My friend Eric recommended buying one of the cleaning kits and very, very, carefully following the directions and cleaning it myself. Others recommended sending it to Canon for a professional cleaning -- not an option given the 6-week turnaround time. So I Googled over to this article here and then read some of the horror stories that are linked to it, and decided that the way for me to approach this is to carefully use a little compressed air and a Q-tip.
To show how well this worked, and how easily, we need photos of the sensor itself. Based on the recommendations of the author of the article linked to above, I photographed a white piece of paper out of focus with an aperture of f22. Then, in Photoshop, I adjusted the levels and dropped the saturation to make the dust stand out as much as possible. I did this before and after each cleaning attempt.
Prior to cleaning, lots of dust present, but that big spot in the upper left has been annoying me for over a year now.
It's imperative that I be extremely careful and gentle when cleaning the sensor as too much pressure or a scratch could instantly reduce the camera to a paperweight in seconds. So, first I grabbed a can of compressed air which I use for dusting negatives and ever-so-gently sprayed the sensor. I kept the trigger slightly depressed and went back and forth side-to-side blasting as much dust off as I could.

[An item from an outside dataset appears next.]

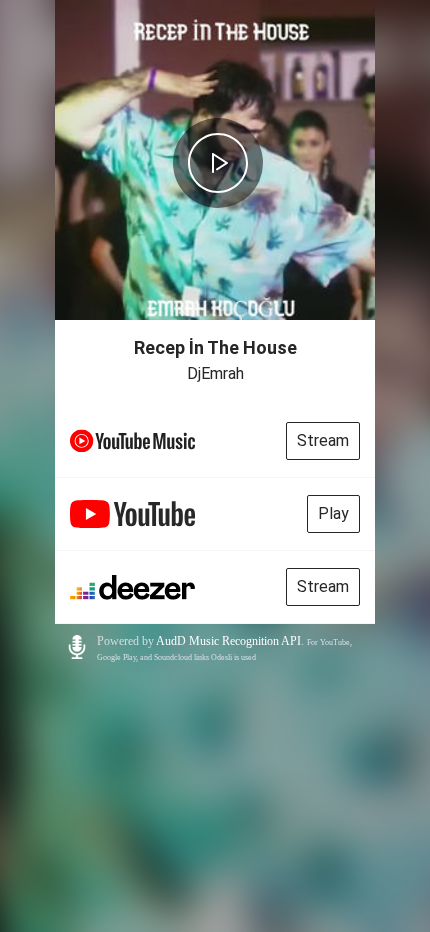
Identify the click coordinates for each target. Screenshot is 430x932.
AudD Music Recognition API (228, 641)
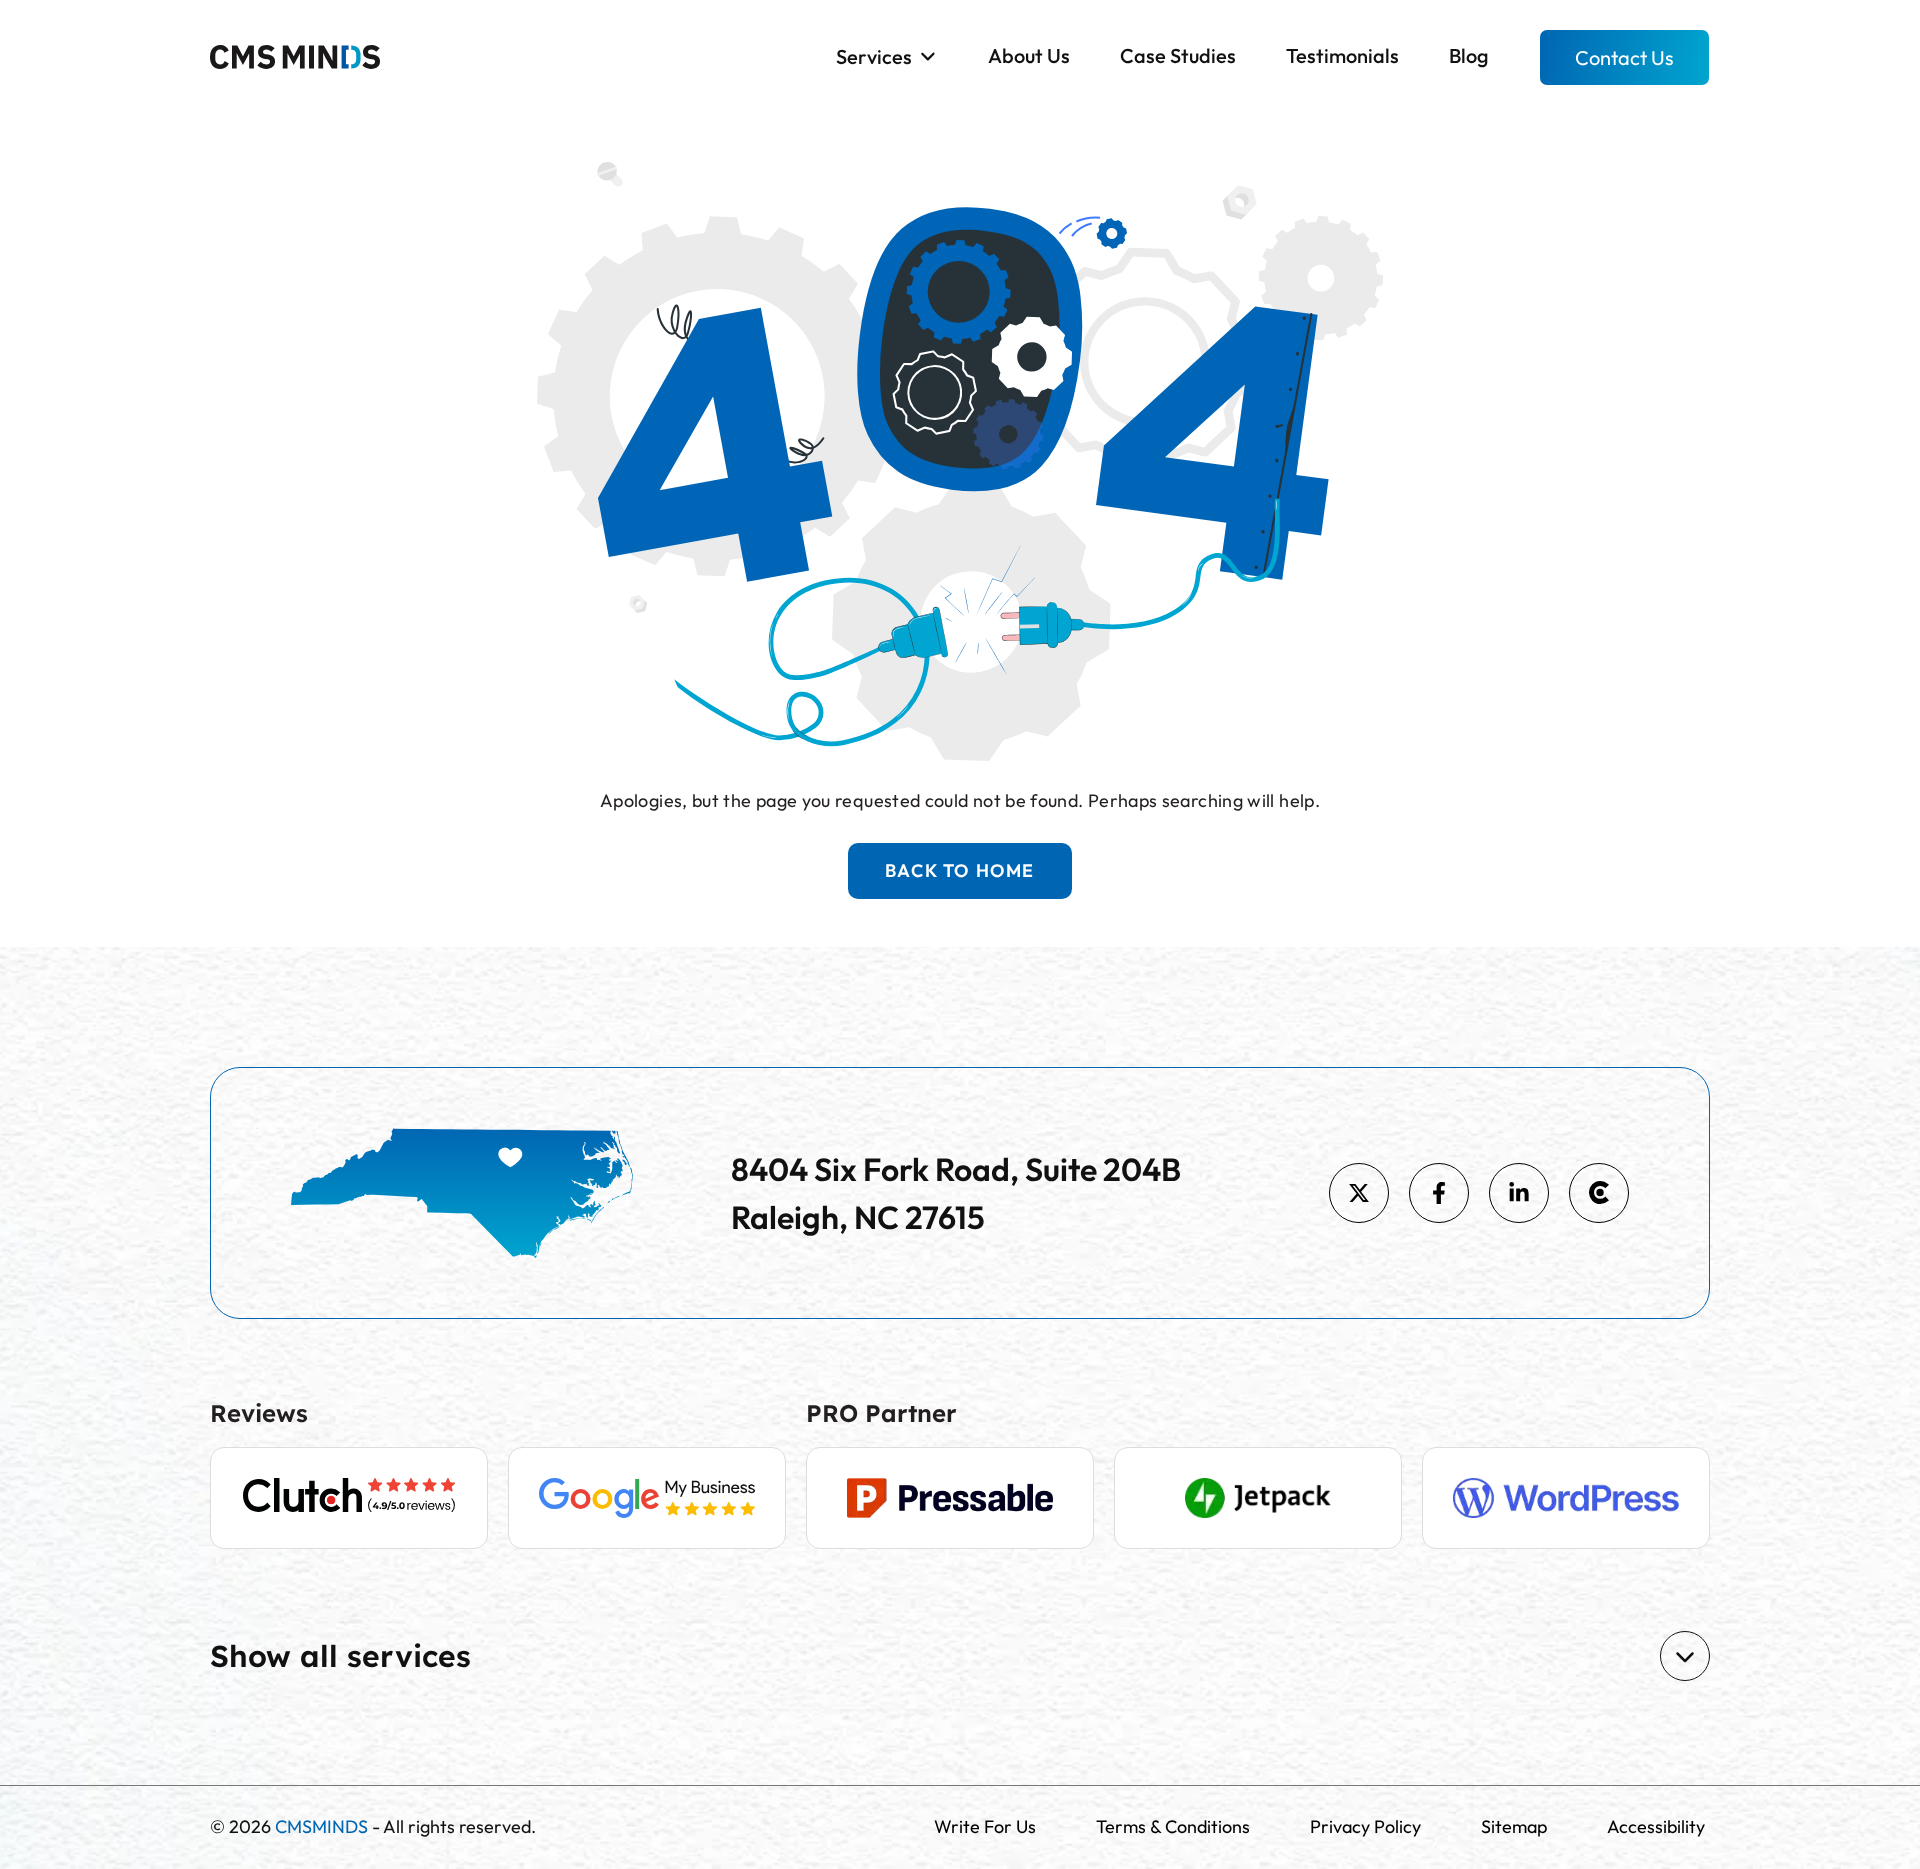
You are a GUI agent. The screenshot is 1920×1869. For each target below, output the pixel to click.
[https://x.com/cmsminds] (1359, 1193)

As you can see, the use of compressed air can remove a lot of the dust. But that annoying spot on the upper left must have been stuck to the sensor.
I was hoping for better results with just the compressed air, but it was clear that I was going to need to swab. Many of the products on the market contain various chemicals to be used minimally for this task, but even they have claimed their share of sensors from my brief reading on the topic. I decided to gently use a Q-tip and then blast away any remaining lint with a final dose of compressed air.

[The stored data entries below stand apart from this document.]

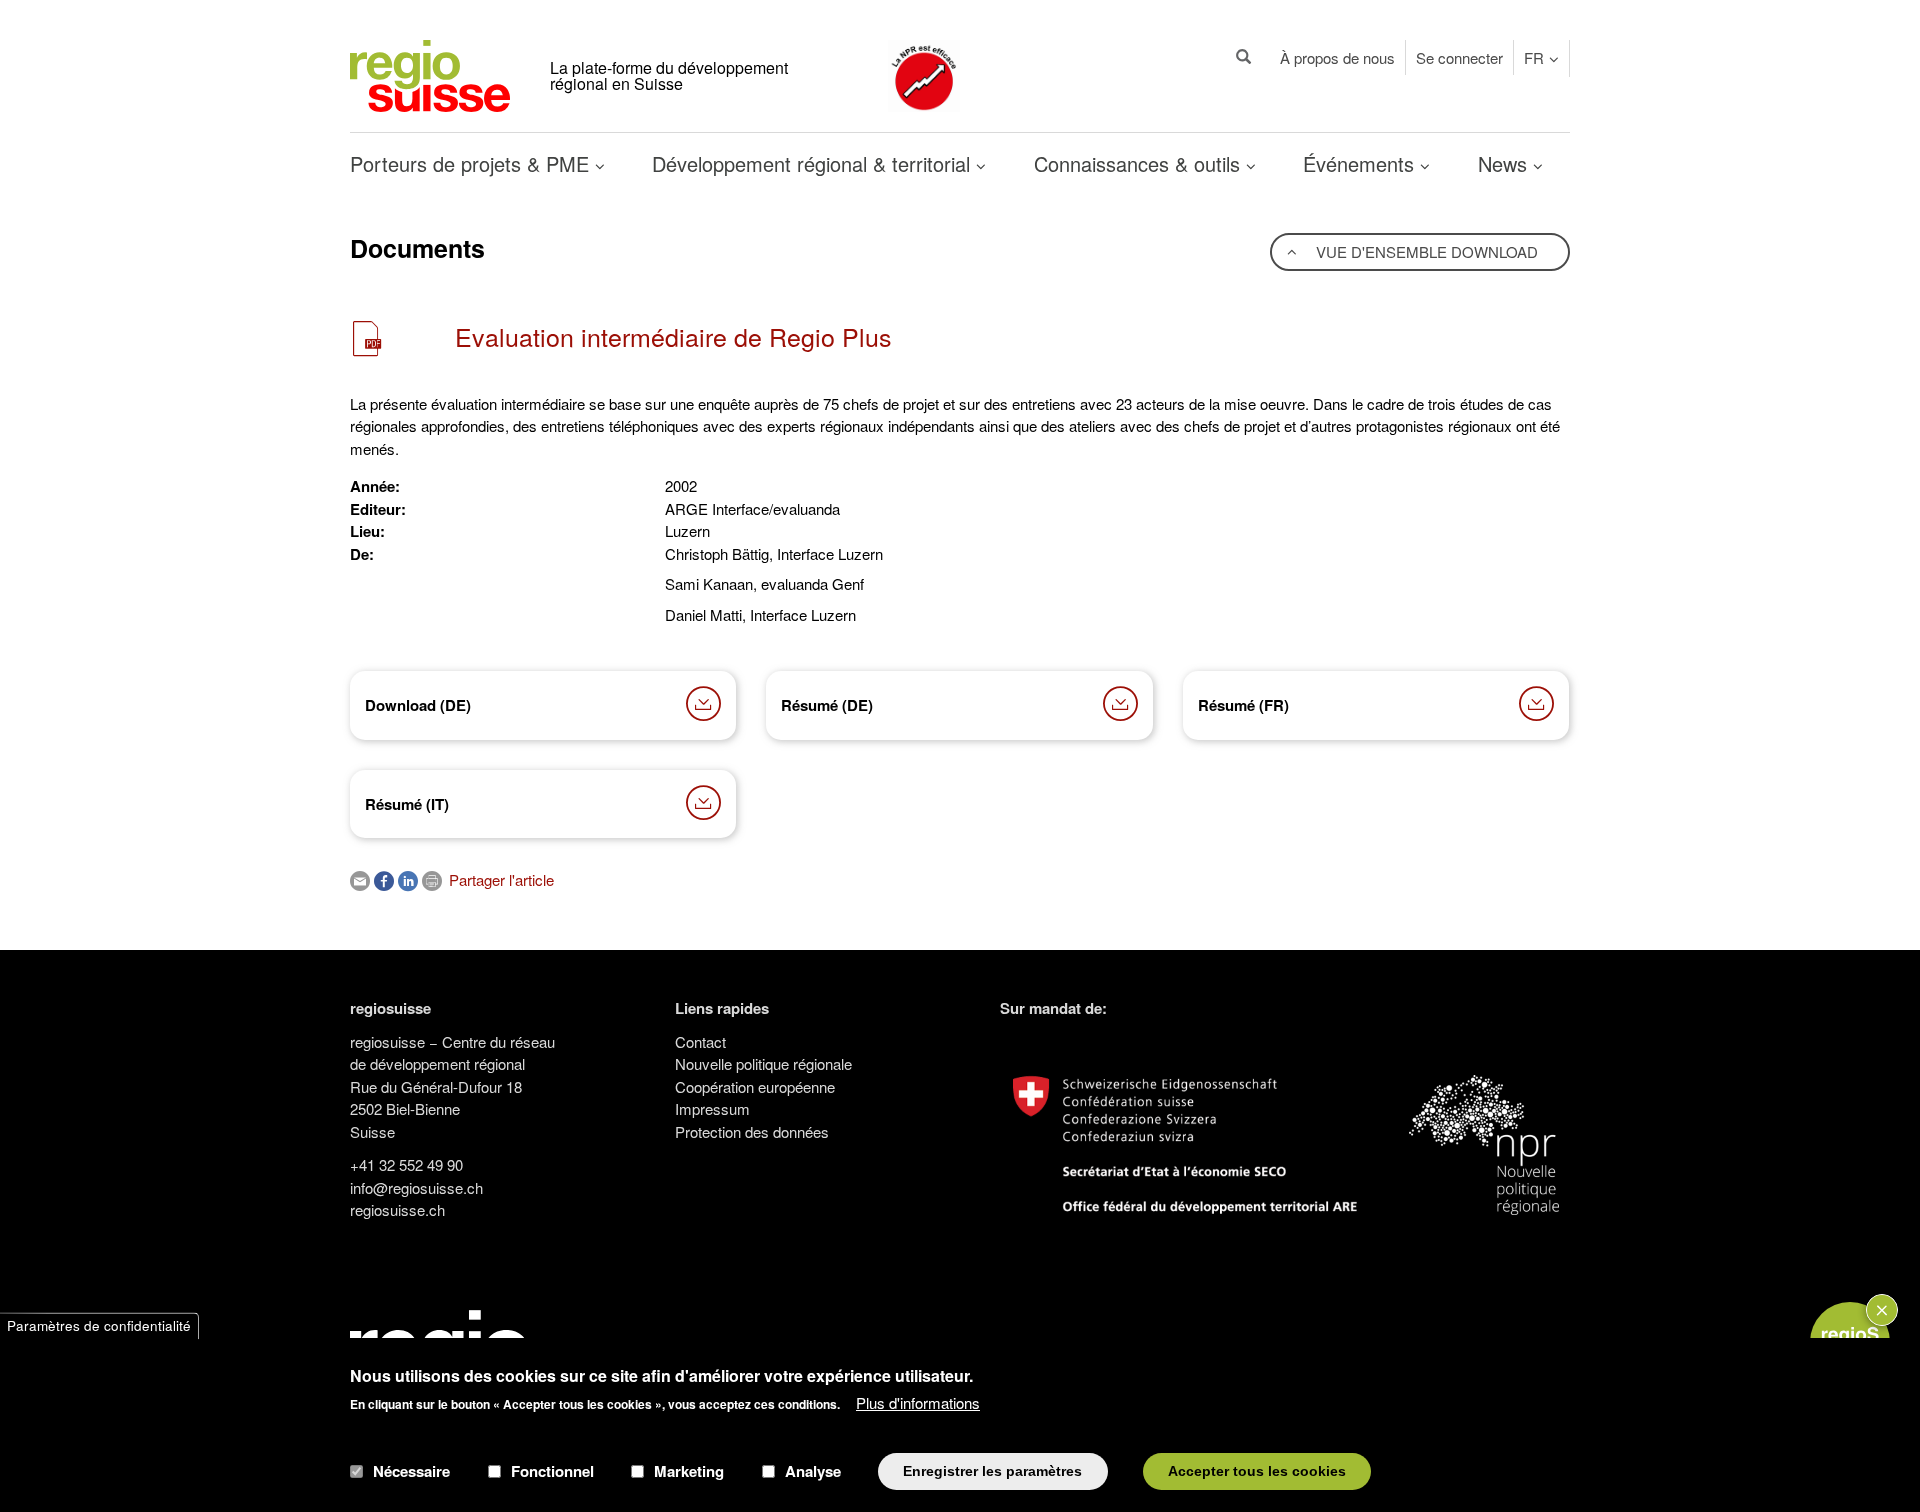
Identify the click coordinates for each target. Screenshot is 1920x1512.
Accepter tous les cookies (1257, 1470)
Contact (700, 1041)
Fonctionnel (552, 1471)
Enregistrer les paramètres (992, 1470)
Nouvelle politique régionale (763, 1063)
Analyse (813, 1471)
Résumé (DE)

That's what I'm talking about! That little smudge on the upper left-hand corner is still hanging in there, but nearly all of the rest of the dust was cleaned off.
This cleaning required no special trips to the camera store, no expensive cleaning kits, and no special training. What it did require was a very gentle hand and the good sense to know when to say when. I could have opened the camera back up and went after that little smudge with a bit more force, but that would have likely only made things worse. At this point, I have no qualms with selling the camera, as nothing short of a professional cleaning will make it perfect. And like I said, this was the first time in 3400 shots that I even bothered to clean it. And I guarantee the first time the new owner changes lenses outside, it will likely accumulate even more dust. It's the nature of the beast. But the beast's damage can be minimized with a little canned air and a Q-tip.